In recent autobiography, Infinite Tuesdays, the Mike Nesmith recalled the group traveling to London in early-1967 with Nesmith and his first wife Phyllis staying with John and Cynthia Lennon at their Weybridge estate during the recording of Sgt. Pepper: “It was just a small bedroom, one of many that he had. I remember a lot about the poster for ‘(Being For The Benefit For) Mr. Kite’ being in John’s little music room and us sitting there painting that piano — he had the paintbrushes and everything.
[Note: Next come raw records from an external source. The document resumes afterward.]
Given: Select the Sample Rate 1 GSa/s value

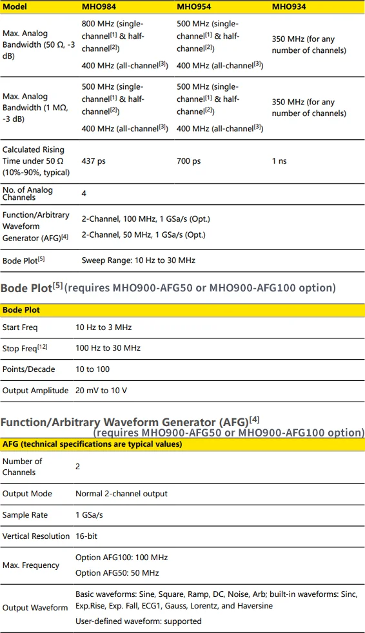Looking at the screenshot, I should [89, 515].
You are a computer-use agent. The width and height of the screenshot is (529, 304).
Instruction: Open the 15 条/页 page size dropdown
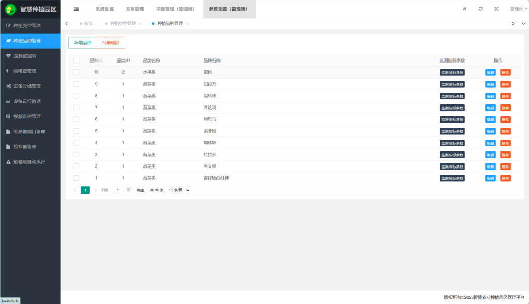click(179, 190)

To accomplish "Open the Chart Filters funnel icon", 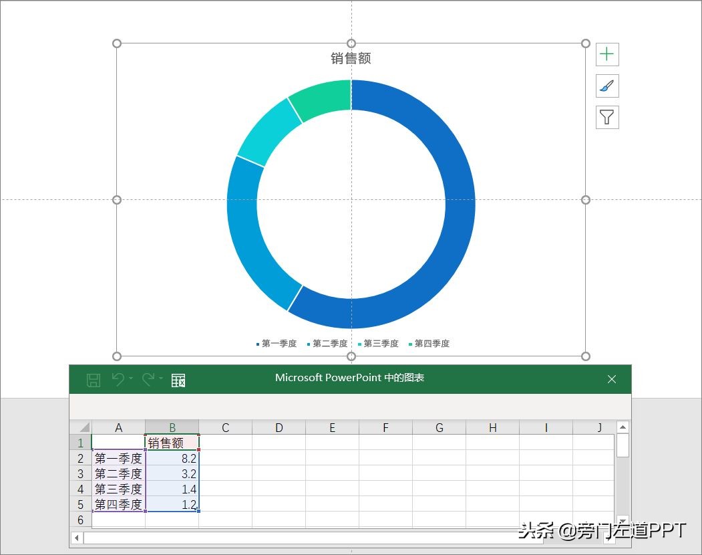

Sitting side-by-side playing the piano with him, and when he would play ‘Mr. Kite’ for me. ‘Showed me how it went and sharing the music space with him, that was really nice. It was good. He was, y’know, gifted.”

Noted Beach Boys author, documentarian, and West Coast historian, Jon Stebbins told us that both culturally and musically, the Monkees are far more important than the rock community has ever recognized — and rates Nesmith among the best of the California-based pop-rock writers of the second half of the ’60s: “It’s funny because if you think about it, they’re one of the only iconic ’60s bands that, y’know, you can have the four original members that we all know (what) their names were. I mean, how many other acts do we know the first names of all four guys? I mean, it’s like nobody. . . Everybody wants to wash their hands of it now, but I don’t know — I don’t understand that. I don’t understand why, because their stuff holds up. Y’know the album tracks on their third and fourth albums are as good as any of the A-sides that anybody else was putting out around that time.”